**What needs to be done:**
Take the data below and copy exactly the lines starting at the one with "Where should I" and finishing at the one with "This screenshot has height=994, width=1426.", both included.

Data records
====================
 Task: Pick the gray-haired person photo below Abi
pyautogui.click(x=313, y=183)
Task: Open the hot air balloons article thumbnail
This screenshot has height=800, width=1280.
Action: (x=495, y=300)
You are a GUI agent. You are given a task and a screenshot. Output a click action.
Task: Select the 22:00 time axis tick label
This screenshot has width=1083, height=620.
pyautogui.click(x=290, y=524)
====================
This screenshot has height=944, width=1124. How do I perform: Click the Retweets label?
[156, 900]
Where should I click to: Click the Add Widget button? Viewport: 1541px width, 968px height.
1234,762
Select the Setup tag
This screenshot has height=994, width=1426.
====================
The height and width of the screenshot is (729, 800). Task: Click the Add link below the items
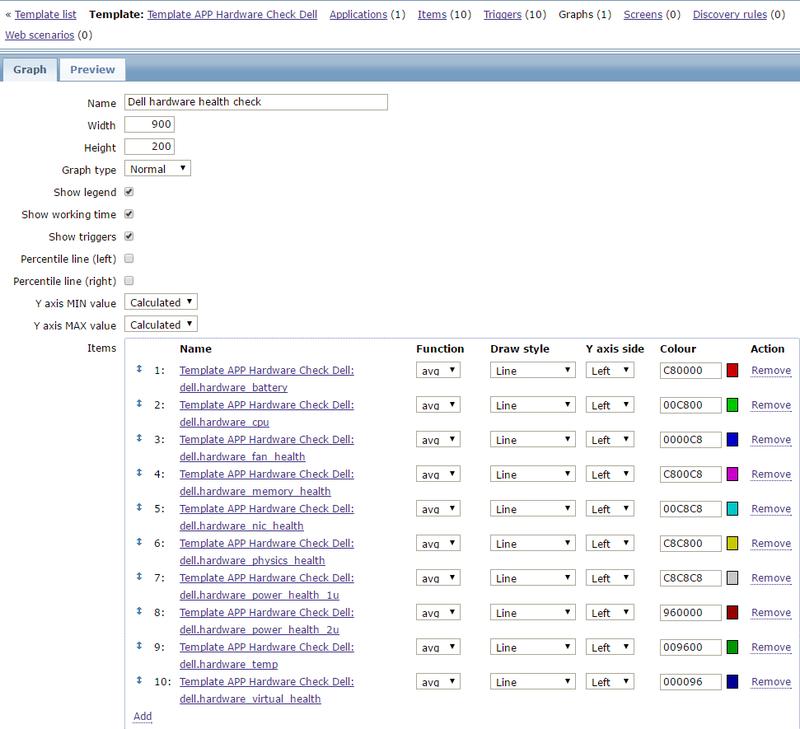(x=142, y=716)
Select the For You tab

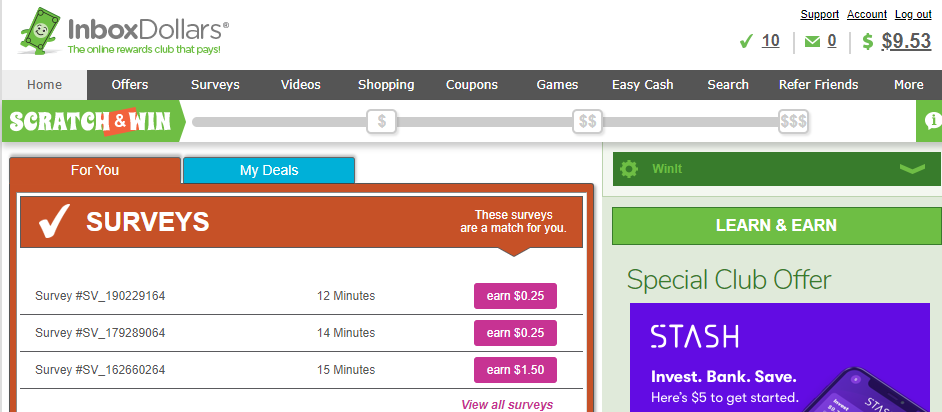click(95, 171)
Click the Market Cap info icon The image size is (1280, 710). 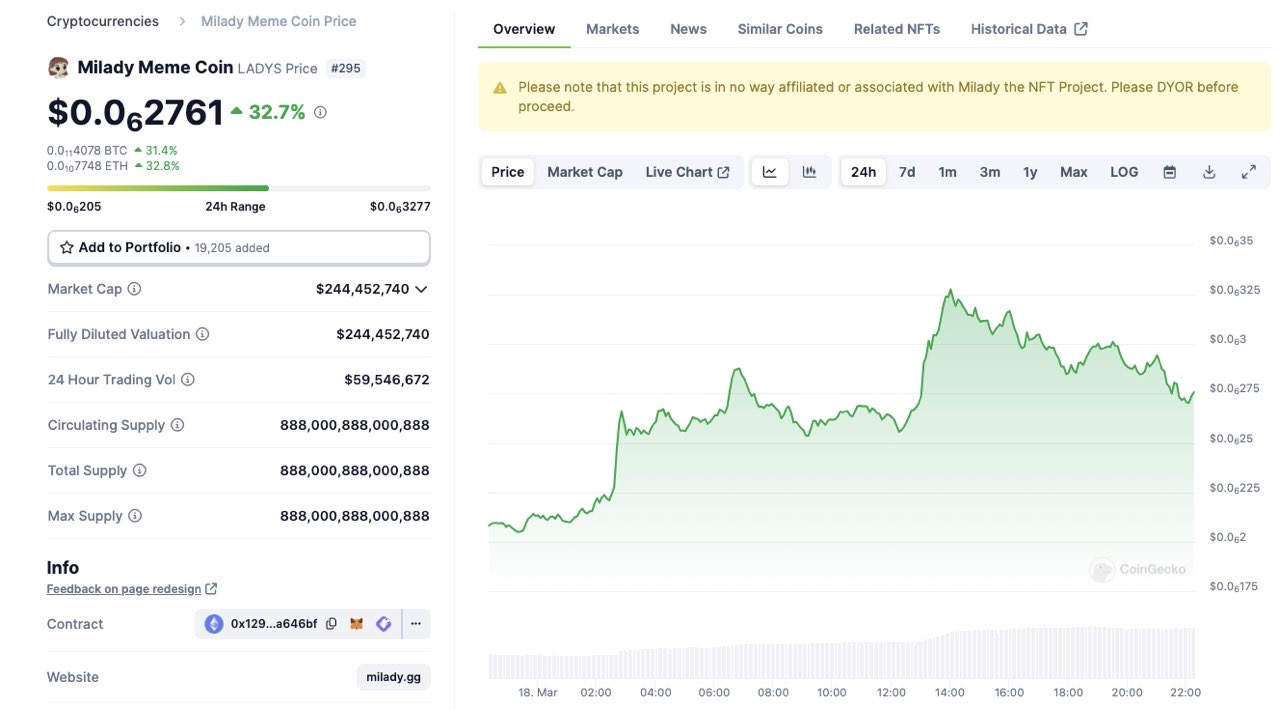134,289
====================
**Task response:**
Where should I click to: Click the Add Widget button? Viewport: 1541px width, 968px height.
1234,762
Select the Setup tag
This screenshot has height=994, width=1426.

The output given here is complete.